Listed records:
## Begin
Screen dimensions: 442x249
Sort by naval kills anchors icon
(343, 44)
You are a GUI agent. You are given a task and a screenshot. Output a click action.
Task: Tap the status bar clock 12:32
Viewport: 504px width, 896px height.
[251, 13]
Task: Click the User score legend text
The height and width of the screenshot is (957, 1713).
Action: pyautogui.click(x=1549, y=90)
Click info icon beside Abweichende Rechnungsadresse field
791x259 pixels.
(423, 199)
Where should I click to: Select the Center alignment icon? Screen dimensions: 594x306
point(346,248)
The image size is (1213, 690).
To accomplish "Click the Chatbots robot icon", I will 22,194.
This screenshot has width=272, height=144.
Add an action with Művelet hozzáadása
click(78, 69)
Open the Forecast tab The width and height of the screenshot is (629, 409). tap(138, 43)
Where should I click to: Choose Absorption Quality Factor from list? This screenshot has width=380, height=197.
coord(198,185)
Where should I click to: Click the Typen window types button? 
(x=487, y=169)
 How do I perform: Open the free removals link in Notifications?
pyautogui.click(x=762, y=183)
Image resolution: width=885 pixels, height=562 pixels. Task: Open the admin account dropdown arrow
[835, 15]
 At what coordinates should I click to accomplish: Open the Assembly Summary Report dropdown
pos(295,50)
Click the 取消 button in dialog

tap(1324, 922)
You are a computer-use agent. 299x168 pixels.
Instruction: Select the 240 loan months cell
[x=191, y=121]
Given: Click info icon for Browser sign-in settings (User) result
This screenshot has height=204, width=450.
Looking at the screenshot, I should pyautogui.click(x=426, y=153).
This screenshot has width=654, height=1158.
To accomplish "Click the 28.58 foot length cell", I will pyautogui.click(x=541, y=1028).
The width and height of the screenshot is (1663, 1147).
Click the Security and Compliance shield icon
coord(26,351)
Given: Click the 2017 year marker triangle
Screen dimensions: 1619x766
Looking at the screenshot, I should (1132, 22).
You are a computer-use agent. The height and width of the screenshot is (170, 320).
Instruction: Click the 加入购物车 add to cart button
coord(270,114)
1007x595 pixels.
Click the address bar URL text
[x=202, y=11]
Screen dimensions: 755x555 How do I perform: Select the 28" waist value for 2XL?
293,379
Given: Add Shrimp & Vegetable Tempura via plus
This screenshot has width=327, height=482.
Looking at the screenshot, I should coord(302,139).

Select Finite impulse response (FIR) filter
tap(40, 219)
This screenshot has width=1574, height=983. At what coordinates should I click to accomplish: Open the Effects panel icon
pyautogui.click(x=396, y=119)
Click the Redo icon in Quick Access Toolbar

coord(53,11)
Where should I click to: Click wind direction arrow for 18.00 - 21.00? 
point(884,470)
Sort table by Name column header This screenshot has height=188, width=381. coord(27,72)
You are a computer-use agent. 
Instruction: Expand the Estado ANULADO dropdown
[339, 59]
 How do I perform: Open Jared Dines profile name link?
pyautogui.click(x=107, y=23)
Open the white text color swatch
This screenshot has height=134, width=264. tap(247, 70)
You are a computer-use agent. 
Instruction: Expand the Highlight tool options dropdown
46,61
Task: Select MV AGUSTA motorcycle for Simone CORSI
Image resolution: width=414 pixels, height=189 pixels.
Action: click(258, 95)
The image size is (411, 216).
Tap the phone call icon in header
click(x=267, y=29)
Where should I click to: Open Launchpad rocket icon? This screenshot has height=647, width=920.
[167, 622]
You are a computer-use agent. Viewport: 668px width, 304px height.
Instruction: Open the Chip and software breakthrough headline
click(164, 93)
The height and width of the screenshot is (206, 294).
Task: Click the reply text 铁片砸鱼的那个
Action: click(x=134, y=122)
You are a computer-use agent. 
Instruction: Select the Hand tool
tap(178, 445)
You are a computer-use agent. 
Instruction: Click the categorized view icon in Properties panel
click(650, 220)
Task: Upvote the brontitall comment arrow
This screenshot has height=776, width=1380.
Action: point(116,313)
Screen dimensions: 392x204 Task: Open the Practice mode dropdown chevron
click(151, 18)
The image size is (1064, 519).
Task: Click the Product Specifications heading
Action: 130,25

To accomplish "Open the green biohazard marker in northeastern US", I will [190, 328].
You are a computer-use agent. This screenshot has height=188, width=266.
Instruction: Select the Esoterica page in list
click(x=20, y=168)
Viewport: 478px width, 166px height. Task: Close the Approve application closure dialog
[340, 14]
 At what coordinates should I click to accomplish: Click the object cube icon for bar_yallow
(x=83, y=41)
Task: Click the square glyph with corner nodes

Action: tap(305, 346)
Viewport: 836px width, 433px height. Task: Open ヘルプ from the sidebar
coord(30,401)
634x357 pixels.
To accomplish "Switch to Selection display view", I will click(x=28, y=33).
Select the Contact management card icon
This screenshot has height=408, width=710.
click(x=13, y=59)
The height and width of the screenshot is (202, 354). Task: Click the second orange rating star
## End
Required work: Copy every line of the entries above word for word.

In response:
Screen dimensions: 442x249
Sort by naval kills anchors icon
(343, 44)
You are a GUI agent. You are given a task and a screenshot. Output a click action.
Task: Tap the status bar clock 12:32
Viewport: 504px width, 896px height.
[251, 13]
Task: Click the User score legend text
The height and width of the screenshot is (957, 1713).
Action: pyautogui.click(x=1549, y=90)
Click info icon beside Abweichende Rechnungsadresse field
791x259 pixels.
(423, 199)
Where should I click to: Select the Center alignment icon? Screen dimensions: 594x306
point(346,248)
The image size is (1213, 690).
To accomplish "Click the Chatbots robot icon", I will 22,194.
This screenshot has width=272, height=144.
Add an action with Művelet hozzáadása
click(78, 69)
Open the Forecast tab The width and height of the screenshot is (629, 409). tap(138, 43)
Where should I click to: Choose Absorption Quality Factor from list? This screenshot has width=380, height=197.
coord(198,185)
Where should I click to: Click the Typen window types button? 
(x=487, y=169)
 How do I perform: Open the free removals link in Notifications?
pyautogui.click(x=762, y=183)
Image resolution: width=885 pixels, height=562 pixels. Task: Open the admin account dropdown arrow
[835, 15]
 At what coordinates should I click to accomplish: Open the Assembly Summary Report dropdown
pos(295,50)
Click the 取消 button in dialog

tap(1324, 922)
You are a computer-use agent. 299x168 pixels.
Instruction: Select the 240 loan months cell
[x=191, y=121]
Given: Click info icon for Browser sign-in settings (User) result
This screenshot has height=204, width=450.
Looking at the screenshot, I should pyautogui.click(x=426, y=153).
This screenshot has width=654, height=1158.
To accomplish "Click the 28.58 foot length cell", I will pyautogui.click(x=541, y=1028).
The width and height of the screenshot is (1663, 1147).
Click the Security and Compliance shield icon
coord(26,351)
Given: Click the 2017 year marker triangle
Screen dimensions: 1619x766
Looking at the screenshot, I should (1132, 22).
You are a computer-use agent. The height and width of the screenshot is (170, 320).
Instruction: Click the 加入购物车 add to cart button
coord(270,114)
1007x595 pixels.
Click the address bar URL text
[x=202, y=11]
Screen dimensions: 755x555 How do I perform: Select the 28" waist value for 2XL?
293,379
Given: Add Shrimp & Vegetable Tempura via plus
This screenshot has width=327, height=482.
Looking at the screenshot, I should coord(302,139).

Select Finite impulse response (FIR) filter
tap(40, 219)
This screenshot has width=1574, height=983. At what coordinates should I click to accomplish: Open the Effects panel icon
pyautogui.click(x=396, y=119)
Click the Redo icon in Quick Access Toolbar

coord(53,11)
Where should I click to: Click wind direction arrow for 18.00 - 21.00? 
point(884,470)
Sort table by Name column header This screenshot has height=188, width=381. coord(27,72)
You are a computer-use agent. 
Instruction: Expand the Estado ANULADO dropdown
[339, 59]
 How do I perform: Open Jared Dines profile name link?
pyautogui.click(x=107, y=23)
Open the white text color swatch
This screenshot has height=134, width=264. tap(247, 70)
You are a computer-use agent. 
Instruction: Expand the Highlight tool options dropdown
46,61
Task: Select MV AGUSTA motorcycle for Simone CORSI
Image resolution: width=414 pixels, height=189 pixels.
Action: click(258, 95)
The image size is (411, 216).
Tap the phone call icon in header
click(x=267, y=29)
Where should I click to: Open Launchpad rocket icon? This screenshot has height=647, width=920.
[167, 622]
You are a computer-use agent. Viewport: 668px width, 304px height.
Instruction: Open the Chip and software breakthrough headline
click(164, 93)
The height and width of the screenshot is (206, 294).
Task: Click the reply text 铁片砸鱼的那个
Action: click(x=134, y=122)
You are a computer-use agent. 
Instruction: Select the Hand tool
tap(178, 445)
You are a computer-use agent. 
Instruction: Click the categorized view icon in Properties panel
click(650, 220)
Task: Upvote the brontitall comment arrow
This screenshot has height=776, width=1380.
Action: point(116,313)
Screen dimensions: 392x204 Task: Open the Practice mode dropdown chevron
click(151, 18)
The image size is (1064, 519).
Task: Click the Product Specifications heading
Action: 130,25

To accomplish "Open the green biohazard marker in northeastern US", I will [190, 328].
You are a computer-use agent. This screenshot has height=188, width=266.
Instruction: Select the Esoterica page in list
click(x=20, y=168)
Viewport: 478px width, 166px height. Task: Close the Approve application closure dialog
[340, 14]
 At what coordinates should I click to accomplish: Click the object cube icon for bar_yallow
(x=83, y=41)
Task: Click the square glyph with corner nodes

Action: tap(305, 346)
Viewport: 836px width, 433px height. Task: Open ヘルプ from the sidebar
coord(30,401)
634x357 pixels.
To accomplish "Switch to Selection display view", I will click(x=28, y=33).
Select the Contact management card icon
This screenshot has height=408, width=710.
click(x=13, y=59)
The height and width of the screenshot is (202, 354). Task: Click the second orange rating star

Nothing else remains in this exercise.